His life is one of Canada’s most engrossing stories. John English reveals how for Trudeau style was as important as substance, and how the controversial public figure intertwined with the charismatic private man and committed father. He traces Trudeau’s deep friendships (with women especially, many of them talented artists, like Barbra Streisand) and bitter enmities; his marriage and family tragedy. He illuminates his strengths and weaknesses — from Trudeaumania to political disenchantment, from his electrifying response to the kidnappings during the October Crisis, to his all-important patriation of the Canadian Constitution, and his evolution to influential elder statesman.
I made it a point to read the second volume of Pierre Elliot Trudeau’s biography before school started as there was no way I was going to get through the 800+ page volume once the assignments started rolling in.

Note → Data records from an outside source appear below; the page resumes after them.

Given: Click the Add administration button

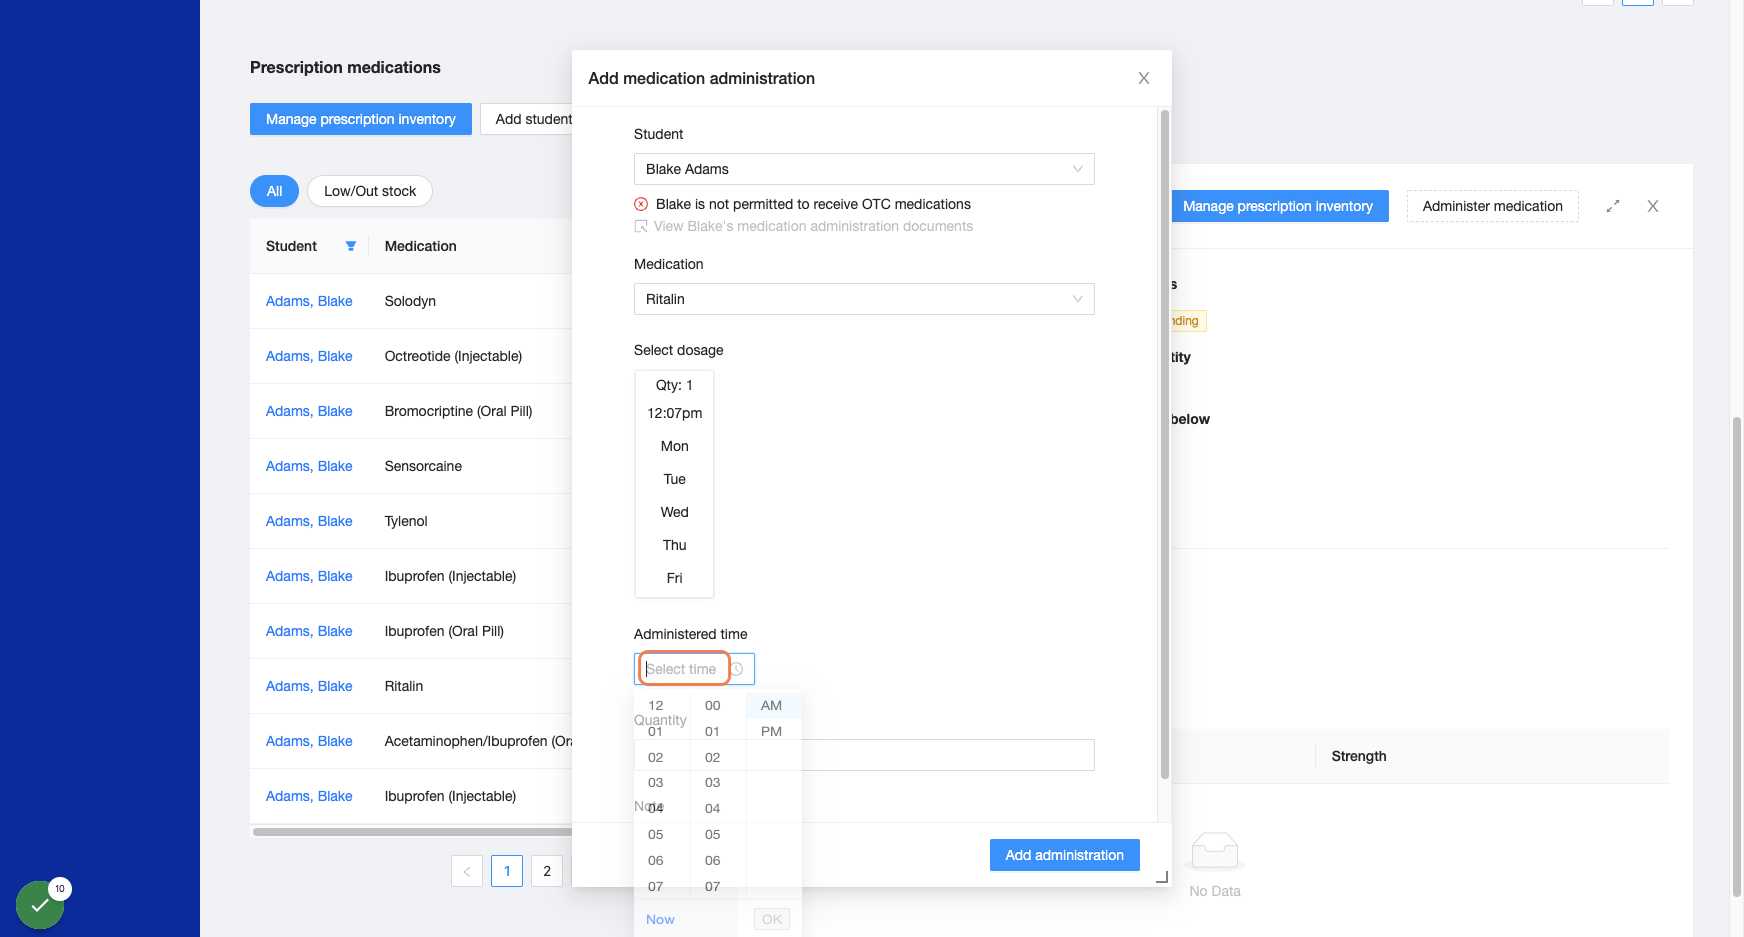Looking at the screenshot, I should [x=1065, y=855].
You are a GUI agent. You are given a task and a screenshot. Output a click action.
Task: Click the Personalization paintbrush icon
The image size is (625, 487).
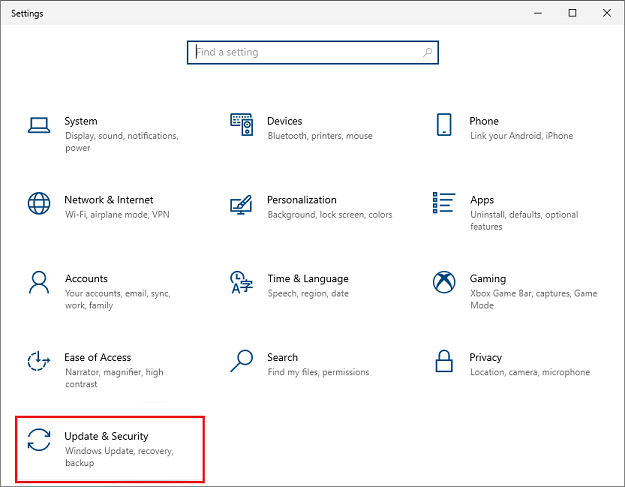click(241, 204)
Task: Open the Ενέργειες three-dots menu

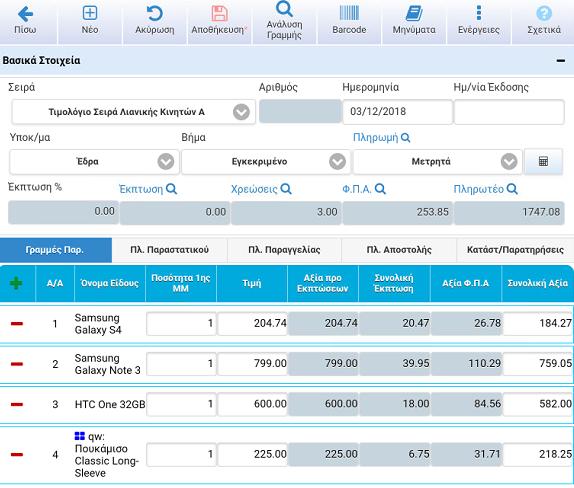Action: [x=479, y=13]
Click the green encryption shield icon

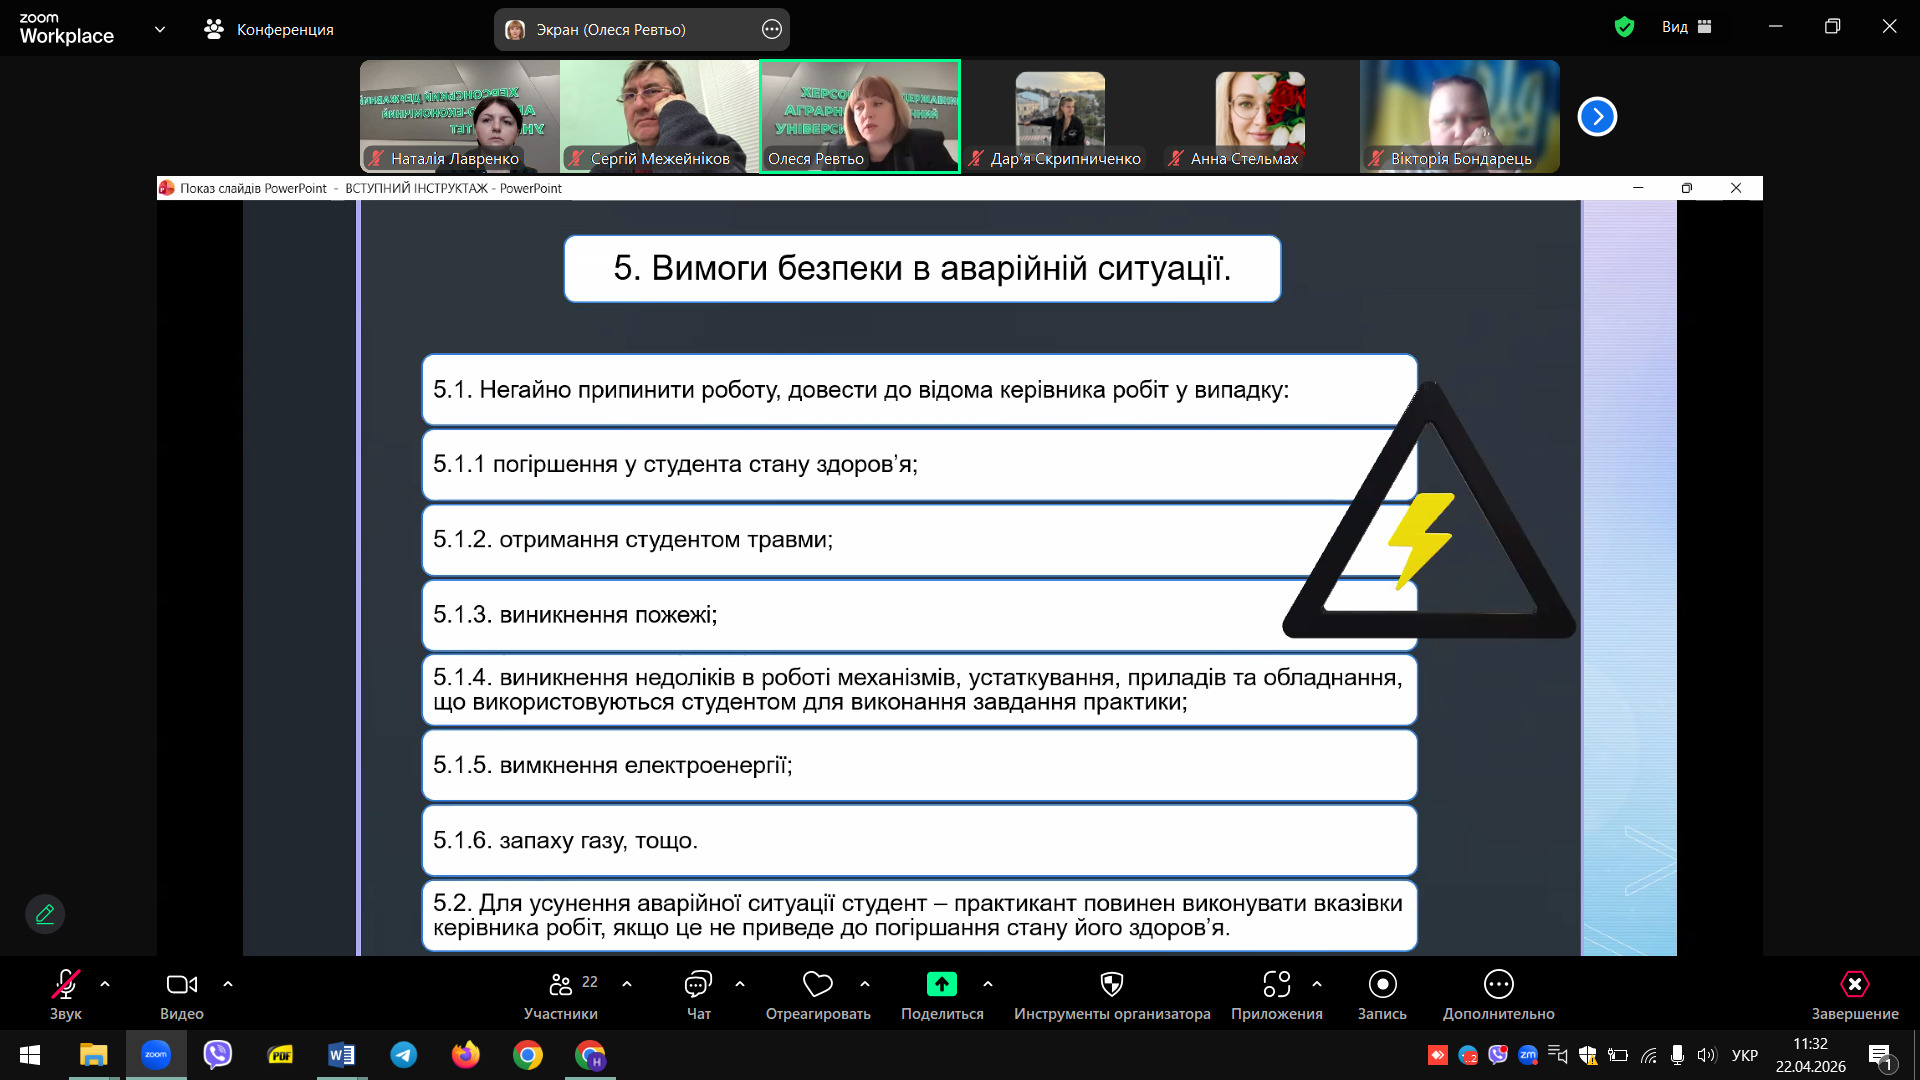(1624, 27)
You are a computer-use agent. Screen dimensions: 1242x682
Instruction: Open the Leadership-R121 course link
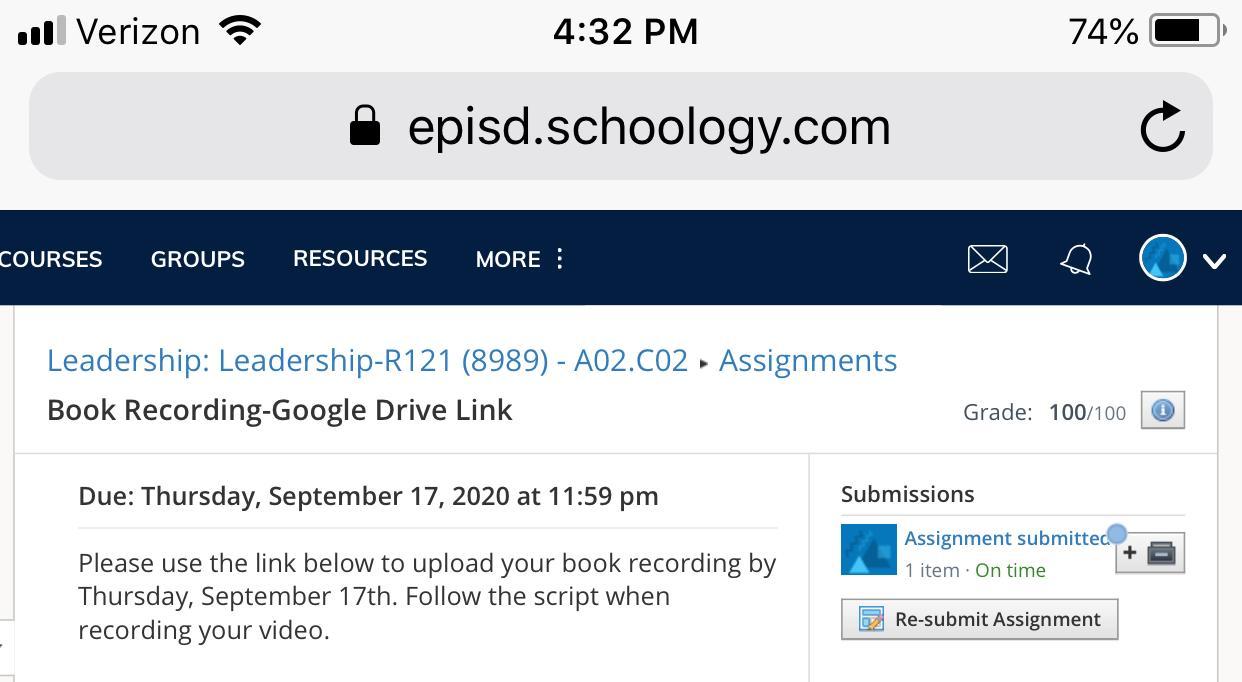tap(367, 361)
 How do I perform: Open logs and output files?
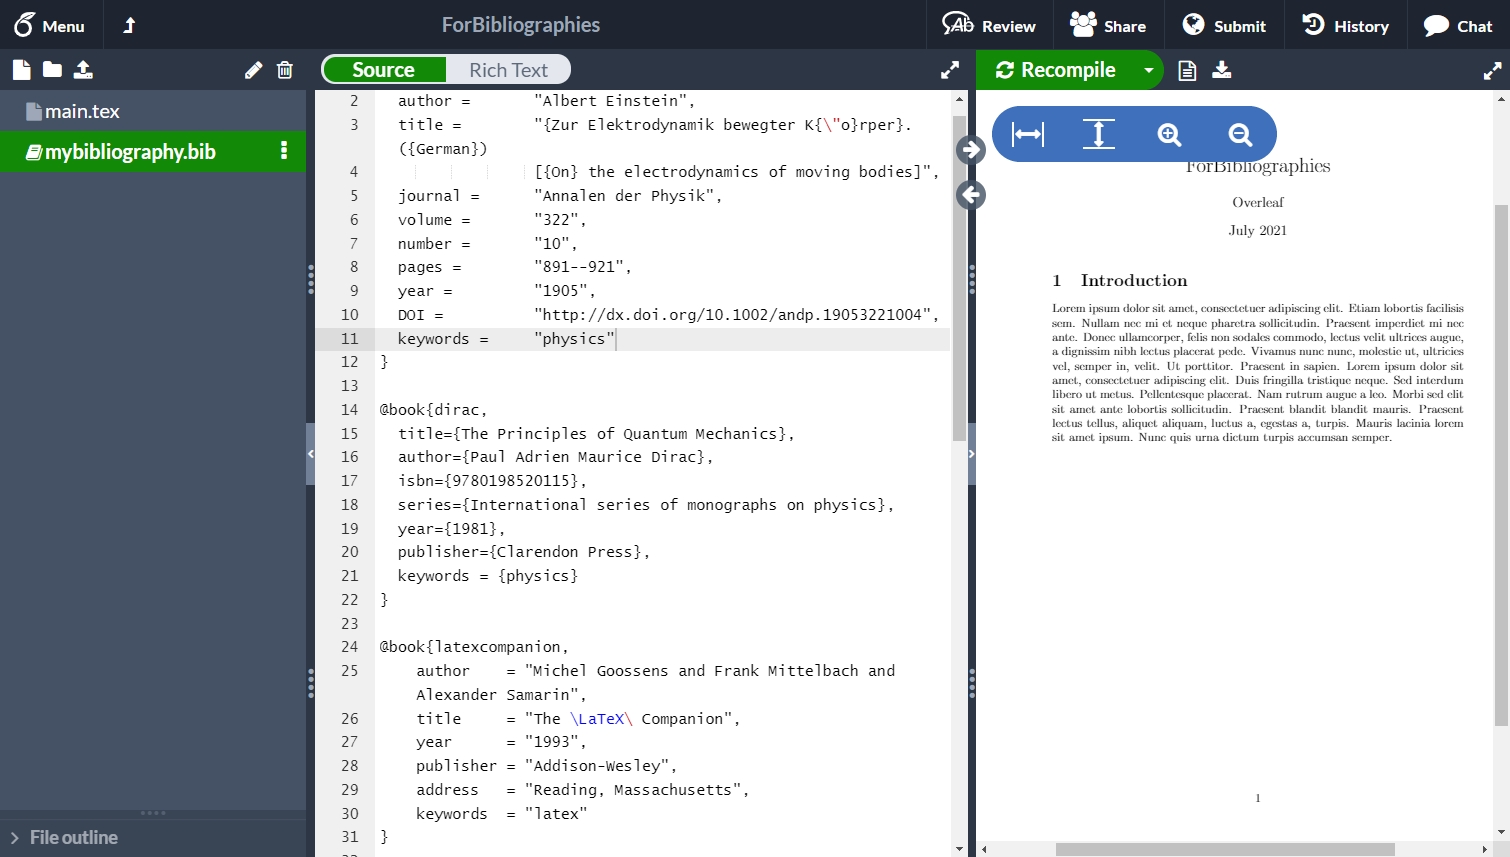pos(1187,70)
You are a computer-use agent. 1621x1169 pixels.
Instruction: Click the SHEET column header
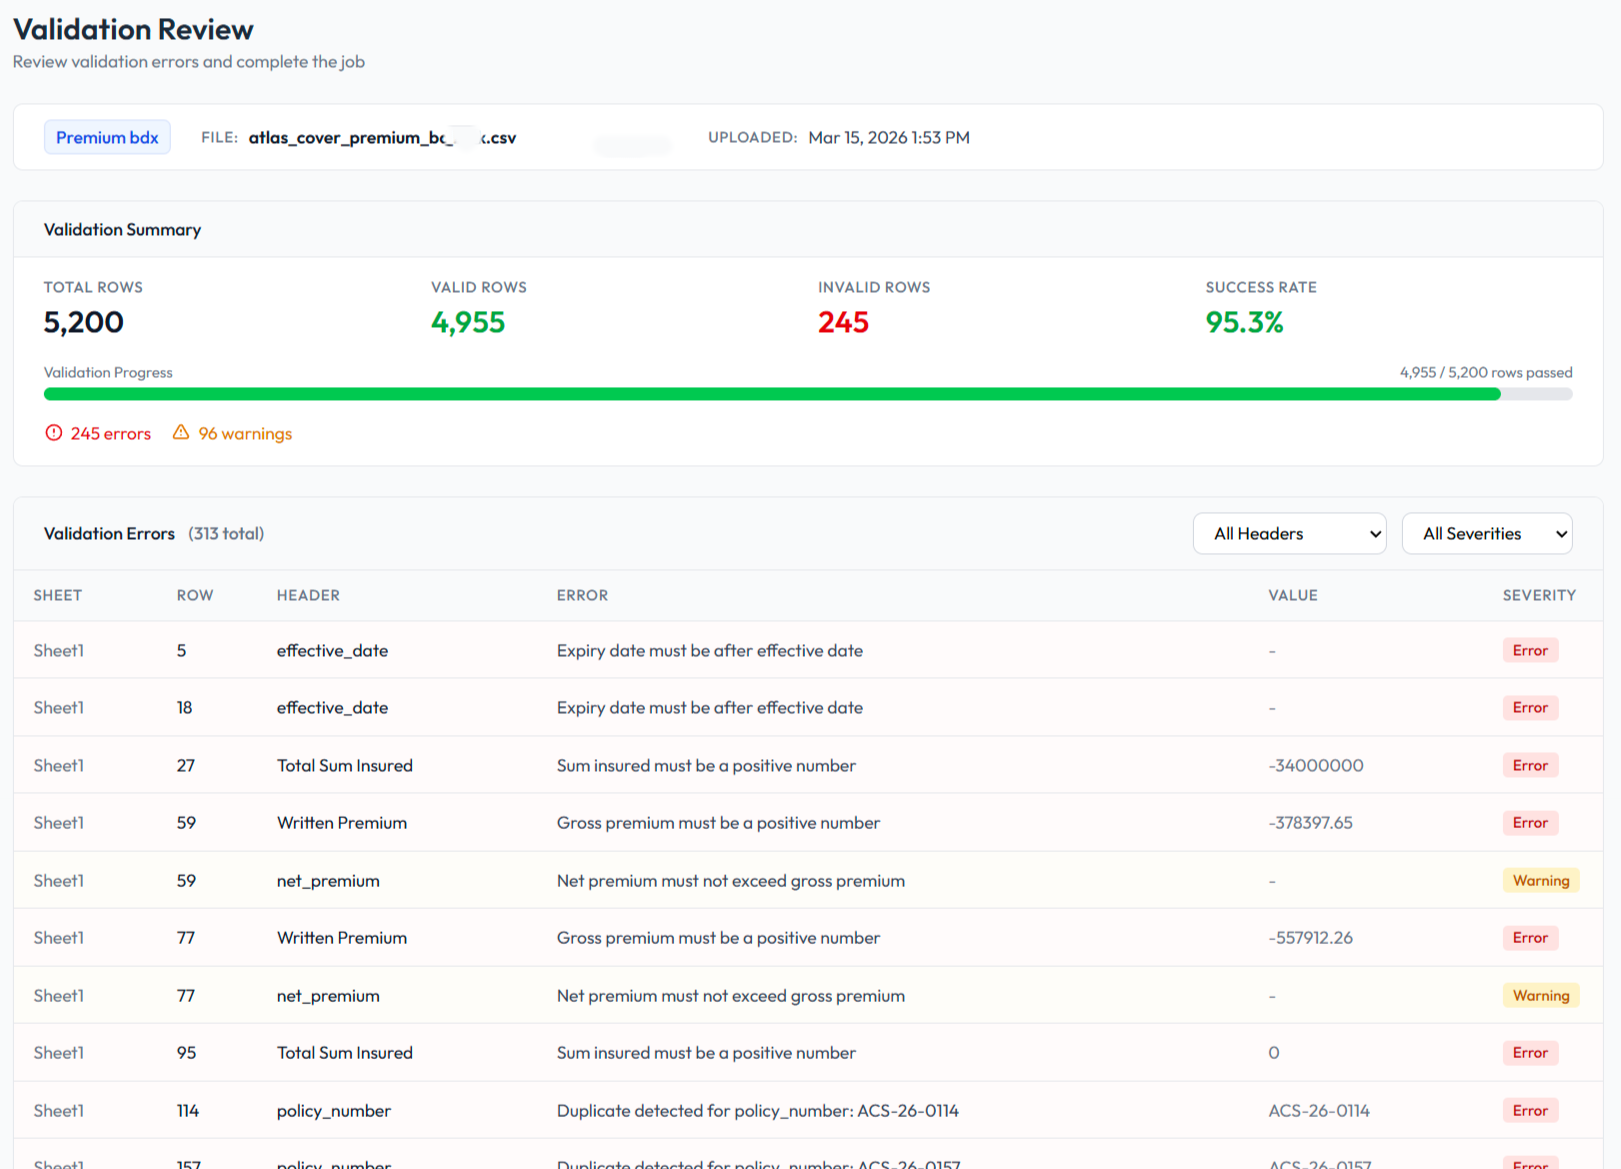57,595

Reading this second volume of Pierre Elliot Trudeau’s life and time as Prime Minister, it occurred to me how Trudeau’s story is very much Canada’s story for the latter half of the twentieth century. Everything he worked towards–the economy, multiculturalism, the official languages, the repatriation of the Consitution–was all done out of love for Canada, transcending his early nationalism and embracing and defining a vision of Canada that he hoped people would carry moving forward. There are setbacks along the way of course, and lots of politicking going on, but Trudeau managed to someone rise to the occasion even when he was at a loss politically or his personal life was in shambles. But there was never any doubt that he had a vision for the country, and belief in the potential that Canada held.
What is also interesting was how lots of the problems that Trudeau faced during his time in office are problems that do still exist in some form right now. For example, the relationship between Canada and the United States is a bit fraught right now especially with the agenda and priorities happening in the United States. The topic of multiculturalism continues to appear in debates despite of our general acceptance of multiculturalism as a touchstone of our society. Reconciling the various priorities of the East and West parts of the country continue in varying degrees, and while the idea of separation has died down in recent years, it still pops up occasionally, especially in the light of recent regionalism issues in Europe.
The only drawback to this book–aside from its sheer length, which requires some dedicated time to get through–is how occasionally the author would insert his own perspective on an event. I forgot that he lived and worked through much of Trudeau’s time as Prime Minister, but still, I found the little anecdotes startling and off-putting in a biography.
Overall Just Watch Me: the Life of Pierre Elliot Trudeau, 1968 – 2000 was an illuminating read. Pierre Elliot Trudeau was really something special, his education and upbringing unique, his vision of Canada something precious and optimistic. You can easily see how he is written as a hero, painted larger than life, but he has his faults, and I think the biography did a good job in showing that. I highly recommend this biography if you’re interested in reading about the life of Pierre Elliot Trudeau.